Nothing. Not a voice, not the creak of footsteps coming to answer. She knocks a third time.
This time the door moves an inch. I see a pair of pale legs on the floor.
“Ryan?” I push the door open and we see it: a thin man with a messy mop of brown hair and a belt around his neck. The belt is hooked to the end of the bed and looped around his neck. His body is turned at an angle. His head is cocked at an angle, as if waiting for an answer. It’s not quite as low as his left shoulder and his face, turned down nearly to the floor, is gray, his lips nearly blue. It doesn’t look like enough to kill someone, but apparently it was.
“Fuck!” Amber rushes past me, kneels and takes his pulse.
The man wears only a pair of jeans. No shoes or socks. One pants leg has ridden up, exposing part of his right calf. He’s lost control of his bowels and the smell assaults us.

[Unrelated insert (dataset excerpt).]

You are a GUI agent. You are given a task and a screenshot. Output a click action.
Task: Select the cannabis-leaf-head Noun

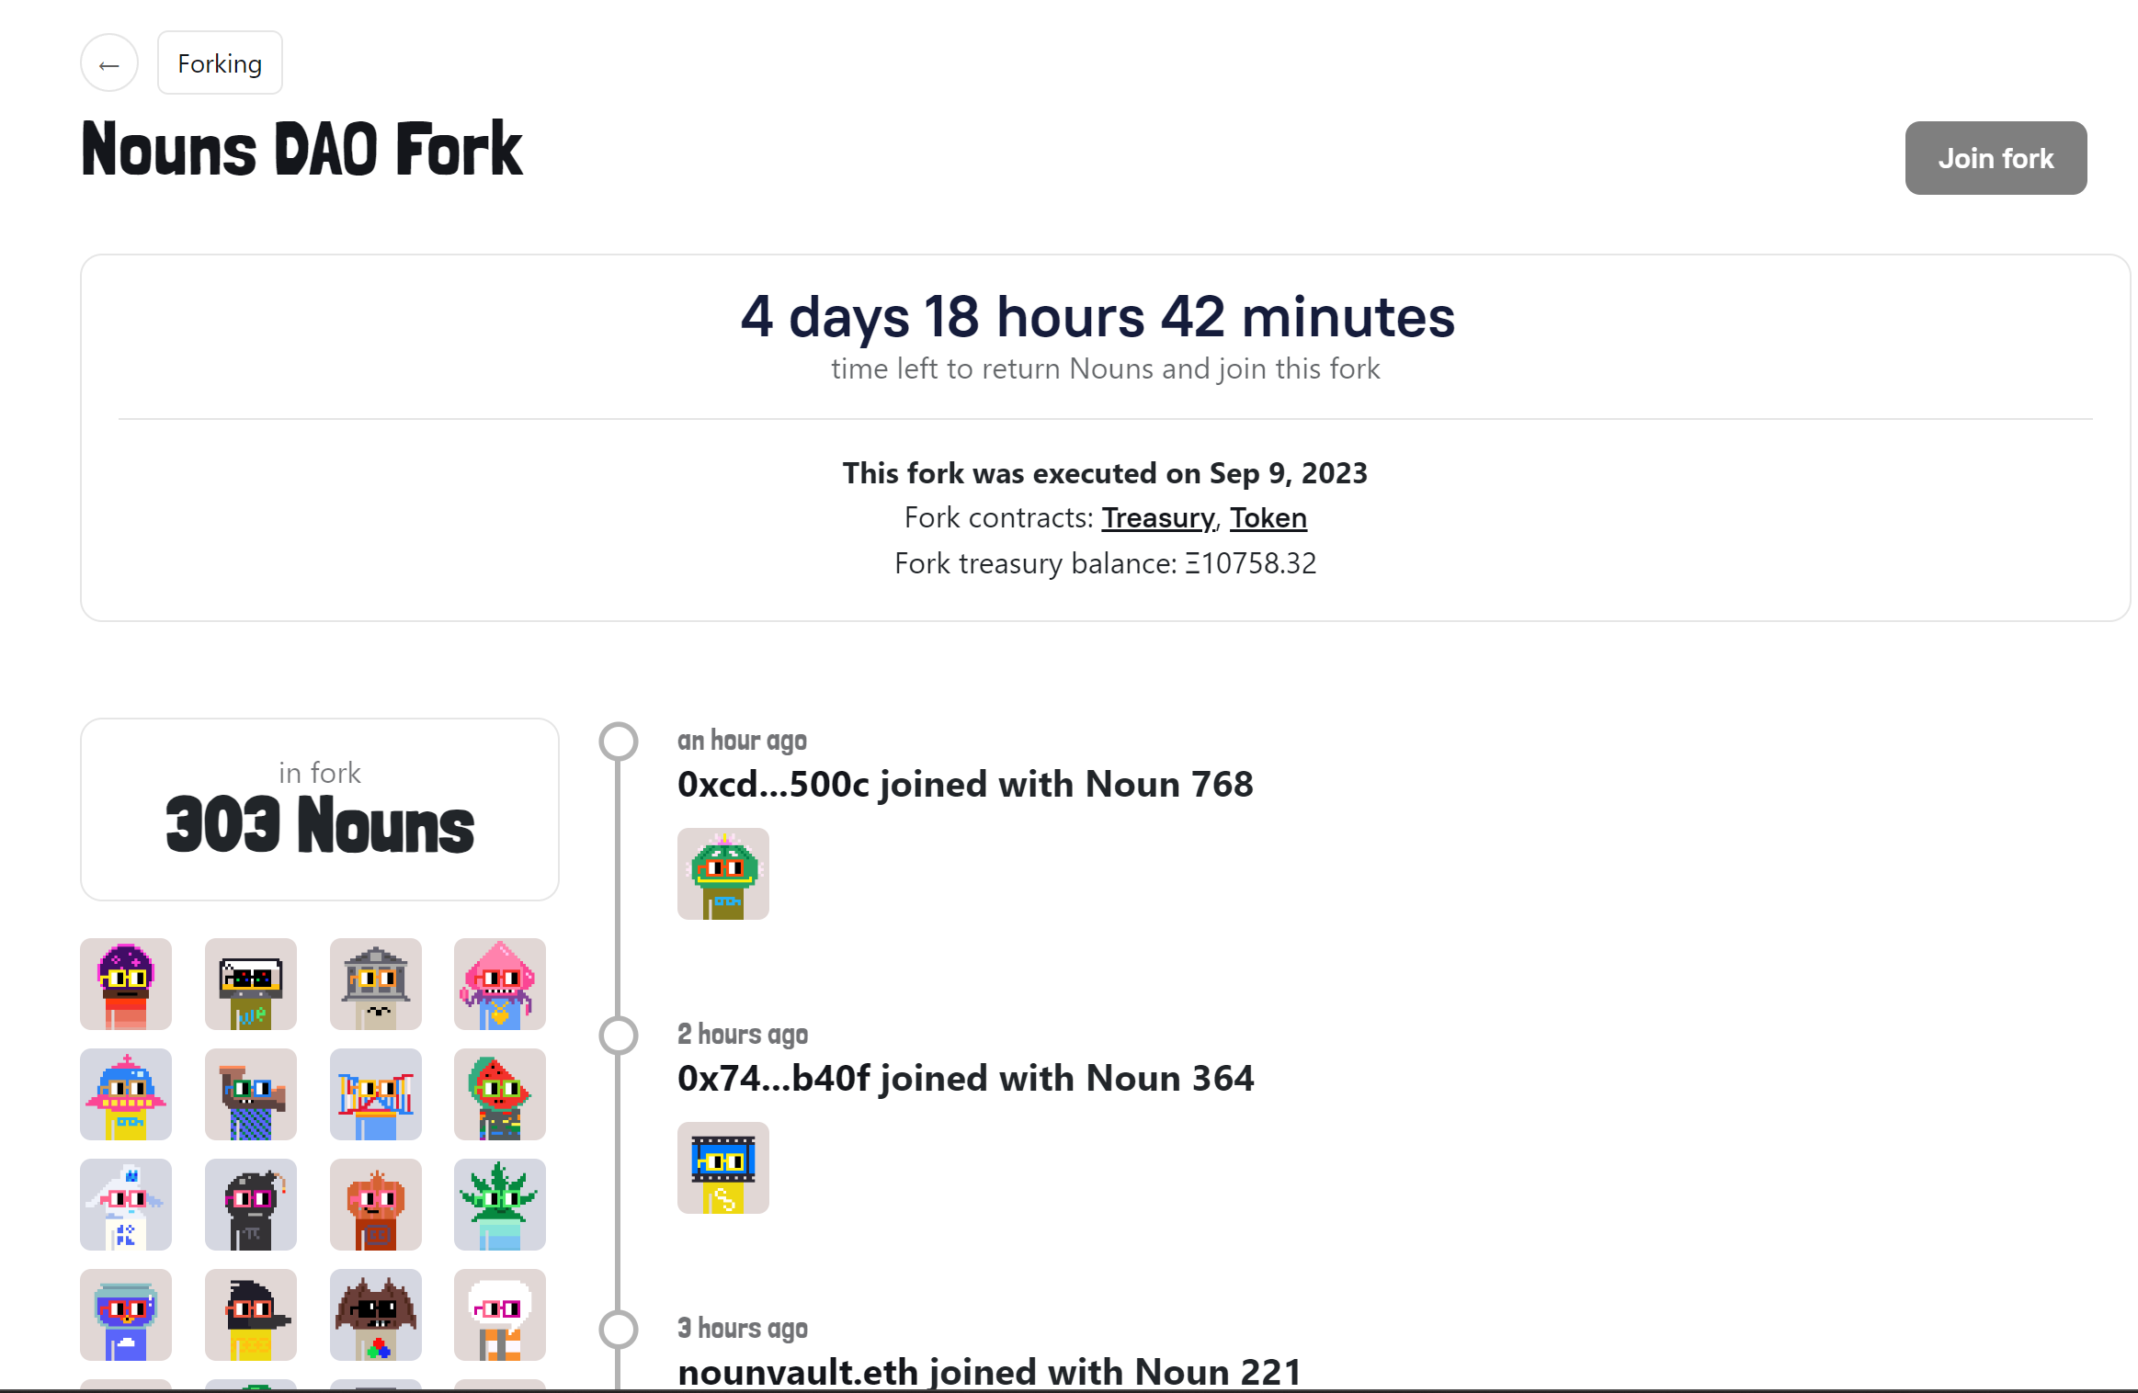pos(499,1205)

“We have to get him down, do CPR.”
I stop her. “Amber, he’s cold. We need to call 911. We shouldn’t even be in here.” It’s a suicide kind of room, maybe twelve feet square and barely lit by a pair of small, dirty windows that look directly into another old building. Besides the bed, there’s a folding chair, a student desk with an iPod in a speaker setup, and a dead plant. It is the kind of plant a girl gives her boyfriend and he forgets to water it. The bathroom looks tiny and part of the floor is covered with plywood. A closet door stands open near the head of the bed. Inside are clothes and plastic storage containers. Another door is on the same wall, on the side of the bed closer to the windows. It’s closed. Maybe a kitchen. I bend down to examine a tattoo on his bluish skin.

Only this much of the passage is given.